_Aim_.
From the Portix OS overview below, list the layers of the kernel's layered architecture, from top to bottom.

_Document passage_.
________________________________________
Portix OS is a bare-metal x86_64 kernel written in Rust, designed to boot directly on hardware without relying on an external bootloader or operating system. The kernel demonstrates modern OS development practices including custom memory management, interrupt handling, and a complete driver stack.
Portix OS v0.7.4 is a monolithic kernel that boots from BIOS, transitions through multiple CPU modes, and runs entirely in 64-bit long mode.

High-Level Architecture

The system follows a layered architecture:
┌─────────────────────────────────────────┐
│         User Interface Layer           │
│    (Terminal, IDE, File Explorer)      │
├─────────────────────────────────────────┤
│         System Services Layer          │
│  (Console, Graphics, File System)      │
├─────────────────────────────────────────┤
│          Driver Layer                  │
│  (Keyboard, Mouse, ATA, Serial)        │
├─────────────────────────────────────────┤
│        Core Kernel Layer               │
│  (Memory, Interrupts, Scheduling)      │
├─────────────────────────────────────────┤
│       Hardware Abstraction             │
│  (IDT, GDT, Paging, PIC)              │
└─────────────────────────────────────────┘

Directory Structure

The kernel source code is organized into logical modules:
Bootloader components written in x86 assembly:
  • boot.asm - Stage 1 bootloader (512 bytes, MBR)
________________________________________
_Stored data_.
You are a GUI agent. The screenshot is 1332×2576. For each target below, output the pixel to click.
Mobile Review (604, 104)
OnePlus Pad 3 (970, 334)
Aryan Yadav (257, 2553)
________________________________________
_Result of this task_.
1. User Interface Layer
2. System Services Layer
3. Driver Layer
4. Core Kernel Layer
5. Hardware Abstraction